Substituting values in L.H.S. of equation :

sin(A - B) = sin(60° - 30°) = sin 30° = $\dfrac{1}{2}$.

Substituting values in R.H.S. of equation :

sin A cos B - cos A sin B = sin 60° cos 30° - cos 60° sin 30°

$= \dfrac{\sqrt{3}}{2} \times \dfrac{\sqrt{3}}{2} - \dfrac{1}{2} \times \dfrac{1}{2} \\[1em] = \dfrac{3}{4} - \dfrac{1}{4} \\[1em] = \dfrac{2}{4} = \dfrac{1}{2}.$

Since, L.H.S. = R.H.S.

Hence, proved that sin(A - B) = sin A cos B - cos A sin B.

(iv) To verify,

tan (A - B) = $\dfrac{\text{tan A - tan B}}{1 + \text{ tan A tan B}}$.

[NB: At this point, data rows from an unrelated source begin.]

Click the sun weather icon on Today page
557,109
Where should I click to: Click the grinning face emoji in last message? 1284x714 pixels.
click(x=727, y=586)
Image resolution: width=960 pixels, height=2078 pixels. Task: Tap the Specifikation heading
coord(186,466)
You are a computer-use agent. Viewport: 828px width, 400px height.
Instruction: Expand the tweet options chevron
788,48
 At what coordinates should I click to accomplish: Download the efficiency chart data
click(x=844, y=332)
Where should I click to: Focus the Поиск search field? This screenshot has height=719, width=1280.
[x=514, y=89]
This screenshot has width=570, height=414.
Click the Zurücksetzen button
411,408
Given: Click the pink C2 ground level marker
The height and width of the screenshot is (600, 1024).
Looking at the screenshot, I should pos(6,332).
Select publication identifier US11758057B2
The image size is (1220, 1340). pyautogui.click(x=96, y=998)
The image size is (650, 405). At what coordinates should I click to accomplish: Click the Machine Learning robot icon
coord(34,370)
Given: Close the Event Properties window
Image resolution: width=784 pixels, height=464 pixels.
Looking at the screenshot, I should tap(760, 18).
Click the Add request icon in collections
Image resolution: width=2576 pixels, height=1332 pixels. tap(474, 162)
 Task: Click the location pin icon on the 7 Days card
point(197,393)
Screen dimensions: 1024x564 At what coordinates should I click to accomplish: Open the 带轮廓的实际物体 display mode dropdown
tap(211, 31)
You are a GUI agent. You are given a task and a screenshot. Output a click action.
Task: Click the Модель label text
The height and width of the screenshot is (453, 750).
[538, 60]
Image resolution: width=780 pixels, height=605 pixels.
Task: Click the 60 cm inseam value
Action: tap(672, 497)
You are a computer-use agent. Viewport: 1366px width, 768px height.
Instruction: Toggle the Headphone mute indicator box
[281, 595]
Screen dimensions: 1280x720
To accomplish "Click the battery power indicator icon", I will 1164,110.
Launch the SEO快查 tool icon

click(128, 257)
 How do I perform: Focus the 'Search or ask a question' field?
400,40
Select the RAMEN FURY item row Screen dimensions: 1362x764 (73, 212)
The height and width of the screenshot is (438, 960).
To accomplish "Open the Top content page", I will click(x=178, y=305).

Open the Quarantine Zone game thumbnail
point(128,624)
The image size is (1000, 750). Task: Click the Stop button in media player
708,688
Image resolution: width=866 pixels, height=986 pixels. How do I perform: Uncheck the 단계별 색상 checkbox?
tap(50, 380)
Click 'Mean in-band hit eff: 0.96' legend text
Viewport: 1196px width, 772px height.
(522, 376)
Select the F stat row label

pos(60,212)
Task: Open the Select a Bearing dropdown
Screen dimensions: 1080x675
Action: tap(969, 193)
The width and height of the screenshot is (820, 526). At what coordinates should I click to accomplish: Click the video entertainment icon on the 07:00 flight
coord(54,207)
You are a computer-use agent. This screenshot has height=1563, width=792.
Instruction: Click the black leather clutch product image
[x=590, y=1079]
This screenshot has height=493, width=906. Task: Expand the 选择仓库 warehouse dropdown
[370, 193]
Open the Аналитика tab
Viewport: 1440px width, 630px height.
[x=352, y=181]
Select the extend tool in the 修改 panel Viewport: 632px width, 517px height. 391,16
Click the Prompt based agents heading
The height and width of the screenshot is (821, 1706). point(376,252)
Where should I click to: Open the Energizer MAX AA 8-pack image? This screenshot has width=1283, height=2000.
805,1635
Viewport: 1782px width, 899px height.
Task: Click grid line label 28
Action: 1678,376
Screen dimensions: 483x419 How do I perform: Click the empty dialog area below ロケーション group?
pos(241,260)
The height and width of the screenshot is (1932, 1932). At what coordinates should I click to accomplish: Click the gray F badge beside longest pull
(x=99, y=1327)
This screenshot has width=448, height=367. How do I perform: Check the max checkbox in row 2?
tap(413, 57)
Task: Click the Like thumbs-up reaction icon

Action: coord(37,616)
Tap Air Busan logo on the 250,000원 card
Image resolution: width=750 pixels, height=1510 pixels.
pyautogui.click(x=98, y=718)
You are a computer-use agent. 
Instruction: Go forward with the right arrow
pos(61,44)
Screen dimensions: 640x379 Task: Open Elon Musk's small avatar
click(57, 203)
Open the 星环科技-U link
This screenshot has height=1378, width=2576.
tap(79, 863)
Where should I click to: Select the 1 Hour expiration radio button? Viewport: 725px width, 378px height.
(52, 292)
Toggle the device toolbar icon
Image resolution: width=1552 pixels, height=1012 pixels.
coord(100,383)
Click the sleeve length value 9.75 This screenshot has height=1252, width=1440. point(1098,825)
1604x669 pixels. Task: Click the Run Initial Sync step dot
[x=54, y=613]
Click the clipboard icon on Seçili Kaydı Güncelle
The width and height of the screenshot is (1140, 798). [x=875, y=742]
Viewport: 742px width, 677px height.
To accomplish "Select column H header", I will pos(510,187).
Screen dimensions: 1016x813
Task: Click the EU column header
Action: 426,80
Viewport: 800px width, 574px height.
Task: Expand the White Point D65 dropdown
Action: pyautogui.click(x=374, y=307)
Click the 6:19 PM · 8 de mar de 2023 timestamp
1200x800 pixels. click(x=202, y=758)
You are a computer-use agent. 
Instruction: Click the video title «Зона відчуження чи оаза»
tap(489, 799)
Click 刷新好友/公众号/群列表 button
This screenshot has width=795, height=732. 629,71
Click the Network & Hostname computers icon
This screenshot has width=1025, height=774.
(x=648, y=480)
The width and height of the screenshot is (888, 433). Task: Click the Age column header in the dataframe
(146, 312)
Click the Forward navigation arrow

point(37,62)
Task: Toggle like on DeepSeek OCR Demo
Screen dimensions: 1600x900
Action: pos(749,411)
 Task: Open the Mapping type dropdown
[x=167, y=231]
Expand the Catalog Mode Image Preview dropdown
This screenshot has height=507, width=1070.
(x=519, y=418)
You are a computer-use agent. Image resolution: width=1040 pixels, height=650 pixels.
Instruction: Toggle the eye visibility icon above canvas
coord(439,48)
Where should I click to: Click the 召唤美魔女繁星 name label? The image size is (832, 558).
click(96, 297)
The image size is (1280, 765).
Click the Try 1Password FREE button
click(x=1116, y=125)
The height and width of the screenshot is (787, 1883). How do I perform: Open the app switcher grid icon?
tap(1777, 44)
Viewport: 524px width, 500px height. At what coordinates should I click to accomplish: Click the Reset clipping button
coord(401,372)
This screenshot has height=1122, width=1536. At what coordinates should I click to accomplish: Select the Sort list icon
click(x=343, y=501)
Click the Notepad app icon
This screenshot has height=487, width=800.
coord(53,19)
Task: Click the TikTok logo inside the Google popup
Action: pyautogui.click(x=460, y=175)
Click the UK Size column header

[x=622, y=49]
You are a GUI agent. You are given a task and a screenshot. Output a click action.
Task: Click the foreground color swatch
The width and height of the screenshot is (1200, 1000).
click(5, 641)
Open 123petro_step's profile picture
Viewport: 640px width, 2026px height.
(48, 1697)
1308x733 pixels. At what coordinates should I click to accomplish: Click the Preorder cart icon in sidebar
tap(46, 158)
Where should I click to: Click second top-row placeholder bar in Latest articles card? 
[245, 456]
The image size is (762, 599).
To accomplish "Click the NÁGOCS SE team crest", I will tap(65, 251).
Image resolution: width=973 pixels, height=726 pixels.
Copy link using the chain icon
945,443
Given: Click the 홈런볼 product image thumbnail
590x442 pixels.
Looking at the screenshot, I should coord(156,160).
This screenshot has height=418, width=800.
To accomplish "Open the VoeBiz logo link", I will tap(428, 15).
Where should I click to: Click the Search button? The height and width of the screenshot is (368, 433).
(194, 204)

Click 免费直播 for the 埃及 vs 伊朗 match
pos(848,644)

Substituting values in L.H.S. of equation :

tan (A - B) = tan (60° - 30°) = tan 30° = $\dfrac{1}{\sqrt{3}}$.

Substituting values in R.H.S. of equation :

$\dfrac{\text{tan A - tan B}}{1 + \text{ tan A tan B}} = \dfrac{\text{tan 60° - tan 30°}}{1 + \text{tan 60° tan 30°}} \\[1em] = \dfrac{\sqrt{3} - \dfrac{1}{\sqrt{3}}}{1 + \sqrt{3} \times \dfrac{1}{\sqrt{3}}} \\[1em] = \dfrac{\dfrac{3 - 1}{\sqrt{3}}}{1 + 1} \\[1em] = \dfrac{\dfrac{2}{\sqrt{3}}}{2} \\[1em] = \dfrac{1}{\sqrt{3}}.$

Since, L.H.S. = R.H.S.

Hence, proved that tan (A - B) = $\dfrac{\text{tan A - tan B}}{1 + \text{ tan A tan B}}$.